◆ ASSIGNMENT
Set the entries down once more, exactly as they are worded.

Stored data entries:
>>>>
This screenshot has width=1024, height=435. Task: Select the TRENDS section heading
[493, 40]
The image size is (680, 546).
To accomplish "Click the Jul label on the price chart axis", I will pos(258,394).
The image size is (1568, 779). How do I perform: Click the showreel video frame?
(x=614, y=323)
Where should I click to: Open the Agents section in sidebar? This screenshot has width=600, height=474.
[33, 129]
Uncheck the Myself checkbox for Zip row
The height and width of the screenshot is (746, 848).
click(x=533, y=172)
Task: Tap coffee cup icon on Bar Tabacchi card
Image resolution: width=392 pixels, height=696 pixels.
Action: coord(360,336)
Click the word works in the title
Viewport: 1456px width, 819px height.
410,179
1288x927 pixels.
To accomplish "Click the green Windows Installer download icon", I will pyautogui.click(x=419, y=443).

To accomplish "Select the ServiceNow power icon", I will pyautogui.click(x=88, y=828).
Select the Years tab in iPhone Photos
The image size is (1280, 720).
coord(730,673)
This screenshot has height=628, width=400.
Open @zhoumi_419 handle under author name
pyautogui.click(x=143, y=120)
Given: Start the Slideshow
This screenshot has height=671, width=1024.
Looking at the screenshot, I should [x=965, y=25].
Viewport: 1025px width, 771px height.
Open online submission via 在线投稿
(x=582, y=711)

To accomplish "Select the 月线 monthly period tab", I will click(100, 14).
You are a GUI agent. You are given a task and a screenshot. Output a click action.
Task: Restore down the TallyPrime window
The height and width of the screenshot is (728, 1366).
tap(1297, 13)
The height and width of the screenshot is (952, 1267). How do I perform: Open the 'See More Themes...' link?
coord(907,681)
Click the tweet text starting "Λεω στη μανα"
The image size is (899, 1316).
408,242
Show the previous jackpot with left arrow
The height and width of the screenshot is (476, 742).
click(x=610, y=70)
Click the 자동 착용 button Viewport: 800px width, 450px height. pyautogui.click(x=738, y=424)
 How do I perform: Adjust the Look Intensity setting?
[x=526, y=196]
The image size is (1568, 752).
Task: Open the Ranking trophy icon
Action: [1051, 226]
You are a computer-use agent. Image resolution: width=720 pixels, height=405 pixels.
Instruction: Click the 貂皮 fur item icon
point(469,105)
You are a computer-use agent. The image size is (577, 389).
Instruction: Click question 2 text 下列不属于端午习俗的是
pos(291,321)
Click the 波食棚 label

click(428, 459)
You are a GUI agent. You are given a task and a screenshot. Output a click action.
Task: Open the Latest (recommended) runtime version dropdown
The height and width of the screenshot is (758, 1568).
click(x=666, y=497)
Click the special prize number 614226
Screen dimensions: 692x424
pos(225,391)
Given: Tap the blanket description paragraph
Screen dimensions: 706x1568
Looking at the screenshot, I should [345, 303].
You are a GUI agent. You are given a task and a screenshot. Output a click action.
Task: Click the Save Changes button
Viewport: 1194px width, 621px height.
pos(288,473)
<<<<
◆ FINISHED TASK
This screenshot has width=1024, height=435. Task: Select the TRENDS section heading
[493, 40]
The image size is (680, 546).
To accomplish "Click the Jul label on the price chart axis", I will pos(258,394).
The image size is (1568, 779). How do I perform: Click the showreel video frame?
(x=614, y=323)
Where should I click to: Open the Agents section in sidebar? This screenshot has width=600, height=474.
[33, 129]
Uncheck the Myself checkbox for Zip row
The height and width of the screenshot is (746, 848).
click(x=533, y=172)
Task: Tap coffee cup icon on Bar Tabacchi card
Image resolution: width=392 pixels, height=696 pixels.
Action: coord(360,336)
Click the word works in the title
Viewport: 1456px width, 819px height.
410,179
1288x927 pixels.
To accomplish "Click the green Windows Installer download icon", I will pyautogui.click(x=419, y=443).

To accomplish "Select the ServiceNow power icon", I will pyautogui.click(x=88, y=828).
Select the Years tab in iPhone Photos
The image size is (1280, 720).
coord(730,673)
This screenshot has height=628, width=400.
Open @zhoumi_419 handle under author name
pyautogui.click(x=143, y=120)
Given: Start the Slideshow
This screenshot has height=671, width=1024.
Looking at the screenshot, I should [x=965, y=25].
Viewport: 1025px width, 771px height.
Open online submission via 在线投稿
(x=582, y=711)

To accomplish "Select the 月线 monthly period tab", I will click(100, 14).
You are a GUI agent. You are given a task and a screenshot. Output a click action.
Task: Restore down the TallyPrime window
The height and width of the screenshot is (728, 1366).
tap(1297, 13)
The height and width of the screenshot is (952, 1267). How do I perform: Open the 'See More Themes...' link?
coord(907,681)
Click the tweet text starting "Λεω στη μανα"
The image size is (899, 1316).
408,242
Show the previous jackpot with left arrow
The height and width of the screenshot is (476, 742).
click(x=610, y=70)
Click the 자동 착용 button Viewport: 800px width, 450px height. pyautogui.click(x=738, y=424)
 How do I perform: Adjust the Look Intensity setting?
[x=526, y=196]
The image size is (1568, 752).
Task: Open the Ranking trophy icon
Action: [1051, 226]
You are a computer-use agent. Image resolution: width=720 pixels, height=405 pixels.
Instruction: Click the 貂皮 fur item icon
point(469,105)
You are a computer-use agent. The image size is (577, 389).
Instruction: Click question 2 text 下列不属于端午习俗的是
pos(291,321)
Click the 波食棚 label

click(428, 459)
You are a GUI agent. You are given a task and a screenshot. Output a click action.
Task: Open the Latest (recommended) runtime version dropdown
The height and width of the screenshot is (758, 1568).
click(x=666, y=497)
Click the special prize number 614226
Screen dimensions: 692x424
pos(225,391)
Given: Tap the blanket description paragraph
Screen dimensions: 706x1568
Looking at the screenshot, I should [345, 303].
You are a GUI agent. You are given a task and a screenshot. Output a click action.
Task: Click the Save Changes button
Viewport: 1194px width, 621px height.
pos(288,473)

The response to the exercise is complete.